WHAT TO DO
1. In the excerpt about processor support for Smalltalk and LISP, what were the TRAP instructions added to MIPS-II primarily for?
2. Go on with the post about processor support for Smalltalk and LISP, starting right after its final sentence.

EXCERPT
⁂

1) There was Berkeley SOAR as noted, and SPARC included ADD/SUB Tagged,
which used the high-30 bits as integers, and the low 2 bits as tags; if
either low 2-bit field were non-zero, it trapped.

2) ~1988, while working on MIPS-II, I/we spent a lot of time talking
with Smalltalk & LISP friends, potential customers, etc, asking:
"Are there any modest extensions that would help you a lot, and would
be reasonable to implement?

Short answer: NO.

Longer answer:
a) They said either give them a complete, tailored solution [which they
didn't expect], or just make the CPU run fast, but don't bother with
minor enhancements.  Some said they knew about the SPARC feature, but
didn't use it.

b) Some said: they were all doing fairly portable versions, had learned
a lot of good tricks, and minor improvements that required major
structural changes just weren't worth it.

c) I spent some time with David Kay (of XEROX PARC/Smalltalk fame) on
this, i.e., were there features that would be substantially helpful?

The best general idea we could come up with was:
- A general low-overhead user-level trap mechanism (something I've
wished for many times for other reasons).
- Some kind of general mask/check mechanism that could generate such
traps on particular bit combinations, either:
 - on completed address generation (maybe)
 - on input value to ALU operation (maybe)
 - on output value from ALU (bad)
 - on output fetched by load instruction (bad)

But we were not able to generate a specific-enough proposal for
something that was sure to be really useful, and could be reasonable to
implement.

In that round we did add the TRAP instructions for MIPS-II, but they
were primarily for ADA, although could be used elsewhere.

⁂

A run of records
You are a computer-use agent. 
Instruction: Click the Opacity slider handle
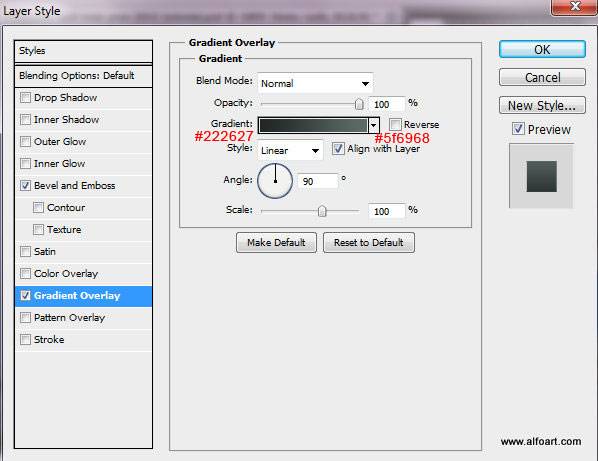pos(359,104)
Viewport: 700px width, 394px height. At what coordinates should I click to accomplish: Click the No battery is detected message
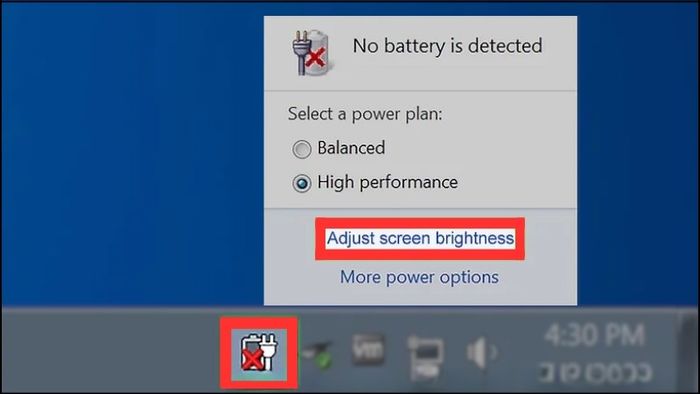(x=447, y=46)
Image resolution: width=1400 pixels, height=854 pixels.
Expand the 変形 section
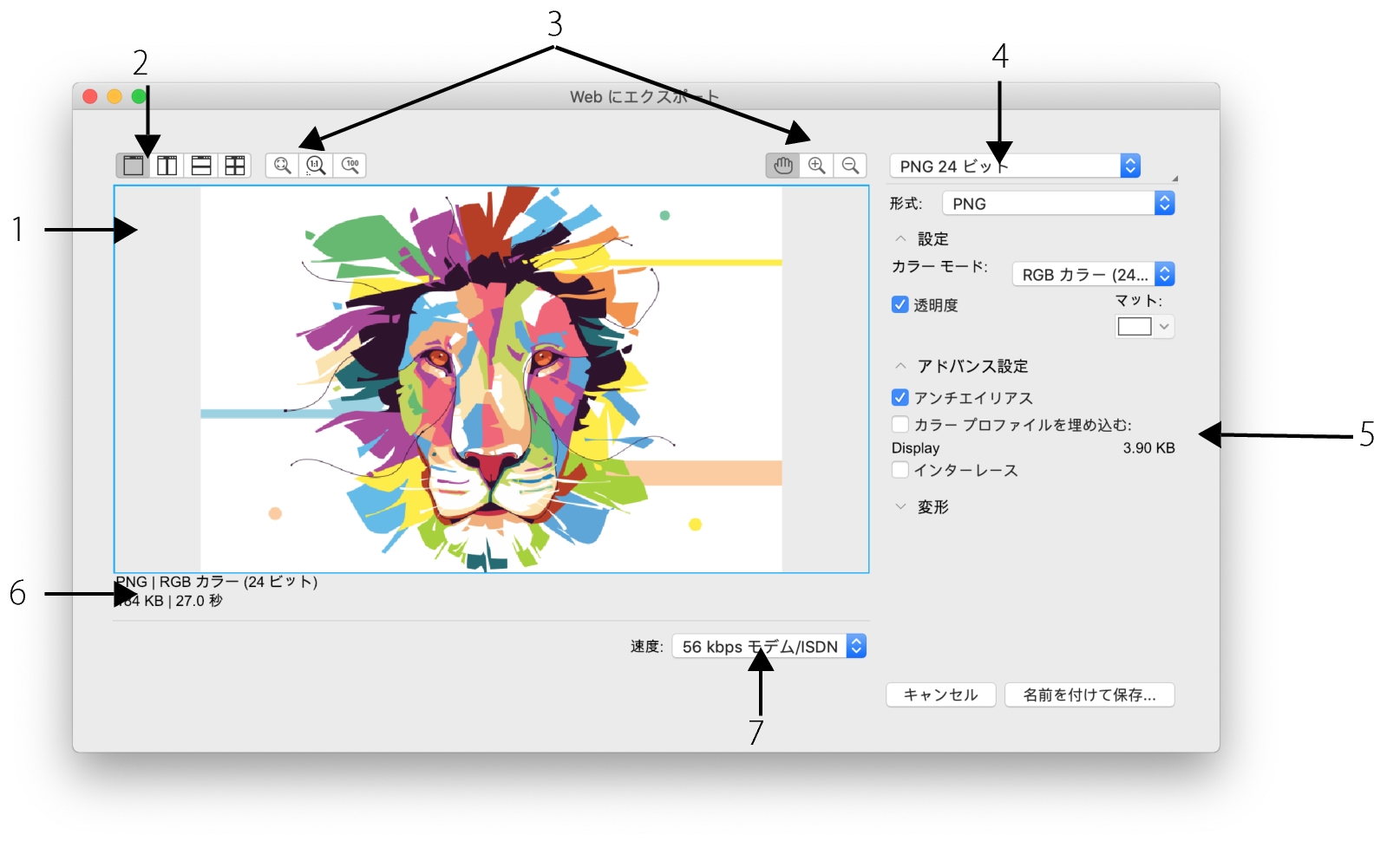[901, 507]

⁂

EXERCISE RESPONSES
1. They were added primarily for ADA.

2.
I mention this, because as often happens, people throw around ideas for
features without having much concern for *serious* implementation
issues.

Implementors would not be happy designing a mechanism:
- that seems only useful for a few specific cases
- that is easily handled by normal user code
- that introduces an extra new trap type, that requires especially
efficient handling, because it's expected to be used essentially
in-line, and not as an error indicator.
- and that may well introduce gate delays in critical paths, even if
it's minimal hardware.

As I've posted many a time, traps are *notorious* for causing
implementation bugs in hardware or software, so people do their best
not to introduce new flavors of them unless strong evidence is provided
that they are needed or are really worth it for performance.

There is a great deal of pushback in introducing features that might
add gate delays in awkward places, of which two are:
a) Something only computable on the *output* of an ALU operation
b) The result of a load operation

In many implementations, such paths may be among the critical paths.
Sometimes, the need to get a trap indication from an ALU, FP ALU,
Load/store unit to the instruction fetch unit may create a long wire
that causes serious angst, or yelling in design meetings.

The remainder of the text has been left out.